Oddly enough, the author Julia Cameron talks about Solitude in this chapter – which was my blog topic last week.  She also relays the importance of solitude for an artist, saying ‘without this period of recharging, our artist becomes depleted.’  This example can be used in many other areas of life, it is a well-known fact of being an introvert.

She also talks about falling in what she calls, the ‘virtue trap’.  As I am sure many people can relate – especially those with a family and kids, parents strive to “be good, to be nice, to be helpful, to be unselfish.  We want to be generous, of service, of the world.  But what we really want is to be left alone.”  It may not be art necessarily, but you crave working on something you are passionate about.  You sacrifice doing something you really enjoy, to be involved with the family.  I should add, I think this is very important – one of my favourite quotes is from Mother Theresa “If you want to change the world, go home and love your family.”  I think the world would be a much different place if people took these words to heart and showed love to one another.  Not to mention my boys and hubby are my favourite people.

I digress…  my point is about fitting in those things you love to do.  In fact, this very year in March, when I started this blog and art posts, I hadn’t really practiced art since college.  Not really.  I worked, got married, had kids, and we bought our first home.  In a very small house, just over 1000 square feet, the excuse was that all of my supplies were in storage and I couldn’t access them.  Many times I felt the urge to dig them out, but then I was unsure what to paint or where to start.  Then, since there was no accessible place to have them, I would stuff them into the back of the closet again.
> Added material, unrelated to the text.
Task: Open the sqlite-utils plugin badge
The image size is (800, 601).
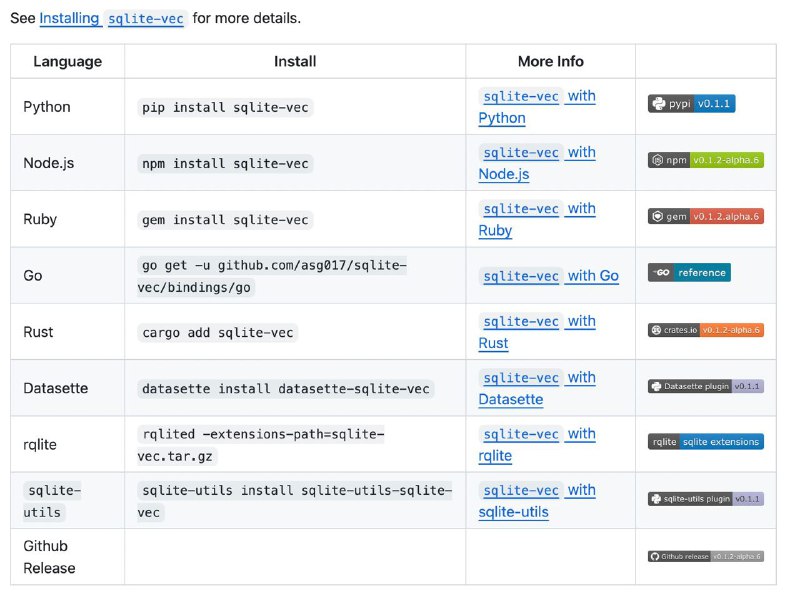Action: [706, 498]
If you have read this blog from the beginning, you would know it all has to do with finally deciding I just have to go for my dream of writing and illustrating children’s stories that finally tipped the scales.  I have decluttered some things out of our little house that the boys have grown out of.  I have a fabric storage bin next to my side of the bed that I have some things accessible – a writing book, a blog book, sketchbooks, my cigar box of drawing tools, pencil crayons and some books that are my inspiration.  I have my watercolour palette and brushes at the sink by the kitchen.  Even though we are still in our little place (years longer than we thought we would be – but we have a renovation happening soon and hope to be on a bigger property sooner than later), I came to realize there could always be an excuse if I allow it.  I just have to fit it into my life.  We still spend lots of time together as a family, and the boys are more independent now too.

When something is important, you find a way, and you make room for the possibilities.  Don’t limit yourself.